This was the one Thanksgiving Challenge experiment I had expected to go horribly, horribly wrong. Why? Just because it’s such a simple recipe and, um, most of it is flour. Glutinous, digestive-distress-inducing flour. Because a Yorkshire Pudding with a crappy texture just ruins an entire meal and because I don’t want the Brits to hate me forever.
Um, I think it worked.
Good Gravy, you guys, I made Yorkshire Puddings that are not only acceptable to eat with delicious juicy beef, but that are 100% Paleo and won’t make me poop my pants. I would ask any true Brits to test this and let me know what they think. No, it’s not your Mum’s and I know I’ll never accomplish that, but pleasepleaseplease tell me it’s not awful and I’ll love you forever!!
8 Eggs, beaten
1/2 c Rendered Beef Tallow (butter would also work but isn’t the “authentic” ingredient!)
1/2 c Full Fat Coconut Milk
1/2 c Arrowroot Powder
1/2 t Salt
Extra Tallow (or butter) for Muffin Tins
Beat all ingredients together into a thin batter. Cover and let rest at room temperature for 30 minutes.
Preheat the oven to 400 degrees. Place a dollop (a full teaspoon or so) of tallow in each individual muffin tin. You can also bake the Pudding in a large dish–in that case, you need to place several dollops all over the dish. Place empty muffin pan into the oven for 10 minutes, or until the butter is melted and the pan is very hot. Remove the pan and swirl the melted butter a bit so it coats the sides of each muffin cup.

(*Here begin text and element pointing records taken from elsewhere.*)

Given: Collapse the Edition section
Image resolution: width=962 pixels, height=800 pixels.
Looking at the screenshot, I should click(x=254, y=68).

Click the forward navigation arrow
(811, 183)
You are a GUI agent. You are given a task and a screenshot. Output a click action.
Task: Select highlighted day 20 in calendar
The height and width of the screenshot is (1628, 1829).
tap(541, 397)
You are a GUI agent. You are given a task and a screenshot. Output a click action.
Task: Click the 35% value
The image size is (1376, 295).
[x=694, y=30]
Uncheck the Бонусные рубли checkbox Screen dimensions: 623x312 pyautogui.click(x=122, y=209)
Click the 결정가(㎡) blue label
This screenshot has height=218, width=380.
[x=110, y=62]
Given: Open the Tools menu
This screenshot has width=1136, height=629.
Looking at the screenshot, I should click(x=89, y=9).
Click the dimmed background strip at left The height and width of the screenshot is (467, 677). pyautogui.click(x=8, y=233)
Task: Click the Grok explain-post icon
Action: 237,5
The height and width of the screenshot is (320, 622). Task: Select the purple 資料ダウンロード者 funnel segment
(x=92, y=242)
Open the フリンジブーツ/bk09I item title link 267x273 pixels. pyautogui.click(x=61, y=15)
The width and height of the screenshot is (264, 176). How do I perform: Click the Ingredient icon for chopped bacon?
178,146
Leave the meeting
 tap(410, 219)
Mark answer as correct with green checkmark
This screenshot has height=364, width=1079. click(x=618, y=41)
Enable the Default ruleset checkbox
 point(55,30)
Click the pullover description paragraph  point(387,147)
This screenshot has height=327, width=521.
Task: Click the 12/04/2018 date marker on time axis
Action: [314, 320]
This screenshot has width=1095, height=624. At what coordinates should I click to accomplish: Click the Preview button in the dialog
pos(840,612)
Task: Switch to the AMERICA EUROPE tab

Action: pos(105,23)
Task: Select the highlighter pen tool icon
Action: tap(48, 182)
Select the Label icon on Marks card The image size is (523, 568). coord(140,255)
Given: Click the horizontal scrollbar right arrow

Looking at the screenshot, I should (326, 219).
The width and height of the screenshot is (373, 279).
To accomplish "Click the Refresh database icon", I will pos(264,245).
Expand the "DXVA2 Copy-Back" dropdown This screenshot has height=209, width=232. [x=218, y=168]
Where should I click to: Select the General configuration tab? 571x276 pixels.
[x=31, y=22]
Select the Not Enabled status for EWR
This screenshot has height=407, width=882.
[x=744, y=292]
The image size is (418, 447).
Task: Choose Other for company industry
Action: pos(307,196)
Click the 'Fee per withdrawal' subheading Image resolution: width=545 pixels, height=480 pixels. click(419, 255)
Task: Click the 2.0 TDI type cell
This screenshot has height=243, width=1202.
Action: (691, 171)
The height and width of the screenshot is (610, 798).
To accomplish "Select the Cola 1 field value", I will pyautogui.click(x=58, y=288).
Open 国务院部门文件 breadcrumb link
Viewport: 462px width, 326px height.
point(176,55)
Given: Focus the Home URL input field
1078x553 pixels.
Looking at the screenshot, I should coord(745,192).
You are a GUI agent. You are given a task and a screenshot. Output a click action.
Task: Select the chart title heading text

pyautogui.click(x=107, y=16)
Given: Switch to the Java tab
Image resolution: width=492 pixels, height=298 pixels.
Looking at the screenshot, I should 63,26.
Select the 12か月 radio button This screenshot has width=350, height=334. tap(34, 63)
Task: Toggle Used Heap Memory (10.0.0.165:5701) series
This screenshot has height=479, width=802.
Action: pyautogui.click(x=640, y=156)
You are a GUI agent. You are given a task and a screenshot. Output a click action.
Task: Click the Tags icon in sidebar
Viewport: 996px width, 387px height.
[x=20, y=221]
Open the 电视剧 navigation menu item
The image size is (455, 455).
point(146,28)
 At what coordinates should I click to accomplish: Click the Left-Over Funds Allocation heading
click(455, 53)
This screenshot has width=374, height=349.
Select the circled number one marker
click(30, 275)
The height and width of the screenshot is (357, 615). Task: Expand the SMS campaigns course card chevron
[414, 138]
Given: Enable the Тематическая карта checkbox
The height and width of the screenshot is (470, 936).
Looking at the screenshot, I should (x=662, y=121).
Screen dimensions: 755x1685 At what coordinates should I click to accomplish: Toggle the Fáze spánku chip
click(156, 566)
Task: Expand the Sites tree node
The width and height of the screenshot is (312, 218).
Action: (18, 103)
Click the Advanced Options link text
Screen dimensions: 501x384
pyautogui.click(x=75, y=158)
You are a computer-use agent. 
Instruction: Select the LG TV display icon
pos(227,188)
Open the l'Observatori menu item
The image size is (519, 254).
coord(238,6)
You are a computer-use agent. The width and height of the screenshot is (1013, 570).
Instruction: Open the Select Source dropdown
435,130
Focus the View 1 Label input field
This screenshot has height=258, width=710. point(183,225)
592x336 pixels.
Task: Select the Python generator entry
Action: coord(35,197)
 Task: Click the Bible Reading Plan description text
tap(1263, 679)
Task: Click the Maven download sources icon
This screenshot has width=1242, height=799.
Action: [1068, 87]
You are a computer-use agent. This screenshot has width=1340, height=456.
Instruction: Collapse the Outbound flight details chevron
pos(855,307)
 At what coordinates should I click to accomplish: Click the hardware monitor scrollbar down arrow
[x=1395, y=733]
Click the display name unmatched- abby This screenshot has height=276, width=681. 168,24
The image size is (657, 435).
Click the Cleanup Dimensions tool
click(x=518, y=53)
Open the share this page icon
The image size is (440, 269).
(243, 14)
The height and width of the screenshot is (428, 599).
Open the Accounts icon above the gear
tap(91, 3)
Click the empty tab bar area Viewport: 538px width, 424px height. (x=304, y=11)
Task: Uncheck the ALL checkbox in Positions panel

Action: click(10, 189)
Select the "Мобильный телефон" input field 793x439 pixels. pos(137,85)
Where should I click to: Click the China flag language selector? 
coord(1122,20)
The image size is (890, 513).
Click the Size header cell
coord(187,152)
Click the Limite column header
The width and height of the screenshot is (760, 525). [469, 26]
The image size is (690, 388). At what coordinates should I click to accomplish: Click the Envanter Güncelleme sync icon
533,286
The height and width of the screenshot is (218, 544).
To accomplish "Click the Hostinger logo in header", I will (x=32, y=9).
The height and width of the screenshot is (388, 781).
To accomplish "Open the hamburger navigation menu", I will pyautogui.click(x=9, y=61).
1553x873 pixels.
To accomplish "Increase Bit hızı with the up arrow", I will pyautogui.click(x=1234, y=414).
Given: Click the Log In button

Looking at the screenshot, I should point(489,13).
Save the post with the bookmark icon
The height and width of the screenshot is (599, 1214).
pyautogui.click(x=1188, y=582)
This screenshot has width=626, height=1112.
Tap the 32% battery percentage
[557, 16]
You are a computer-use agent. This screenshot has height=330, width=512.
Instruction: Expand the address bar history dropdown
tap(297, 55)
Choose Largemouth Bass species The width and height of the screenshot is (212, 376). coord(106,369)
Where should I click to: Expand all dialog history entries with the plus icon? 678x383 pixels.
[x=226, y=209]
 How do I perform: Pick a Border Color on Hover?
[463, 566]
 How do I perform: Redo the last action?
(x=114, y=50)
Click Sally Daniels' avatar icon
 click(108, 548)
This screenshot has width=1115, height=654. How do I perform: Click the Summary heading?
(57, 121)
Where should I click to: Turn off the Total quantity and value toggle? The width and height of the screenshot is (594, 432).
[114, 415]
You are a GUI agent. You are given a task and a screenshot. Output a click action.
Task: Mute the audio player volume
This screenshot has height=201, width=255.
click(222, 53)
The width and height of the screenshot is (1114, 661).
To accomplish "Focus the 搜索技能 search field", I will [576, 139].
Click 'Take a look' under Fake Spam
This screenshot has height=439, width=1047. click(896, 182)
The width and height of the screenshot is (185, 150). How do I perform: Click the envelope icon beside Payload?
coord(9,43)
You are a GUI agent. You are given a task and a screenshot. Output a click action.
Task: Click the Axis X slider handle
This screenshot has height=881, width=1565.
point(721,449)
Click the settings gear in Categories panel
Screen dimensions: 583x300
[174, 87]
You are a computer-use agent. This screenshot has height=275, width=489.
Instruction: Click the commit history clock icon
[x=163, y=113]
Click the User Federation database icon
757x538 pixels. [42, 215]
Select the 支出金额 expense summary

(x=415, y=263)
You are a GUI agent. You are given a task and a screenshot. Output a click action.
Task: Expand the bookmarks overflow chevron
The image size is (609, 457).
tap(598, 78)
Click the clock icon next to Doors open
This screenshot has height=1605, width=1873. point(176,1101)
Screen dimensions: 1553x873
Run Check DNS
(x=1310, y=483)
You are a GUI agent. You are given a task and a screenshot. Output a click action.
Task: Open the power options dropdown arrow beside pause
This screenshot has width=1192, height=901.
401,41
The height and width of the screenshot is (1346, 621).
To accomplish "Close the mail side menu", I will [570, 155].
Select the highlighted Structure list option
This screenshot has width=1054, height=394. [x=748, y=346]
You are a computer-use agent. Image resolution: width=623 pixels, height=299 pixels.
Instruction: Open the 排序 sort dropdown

Pour the batter into each muffin cup on top of the melted butter–you want it to sizzle! Do not…I reapeat, DO NOT…put too much batter in each of the muffin cups. This stuff puffs up a LOT…so fill then about 1/4 full.
Bake for 15 minutes, or until the tops are puffy and brown. Tear open to expose the hot, buttery inside and top with roast beef (or turkey) and gravy!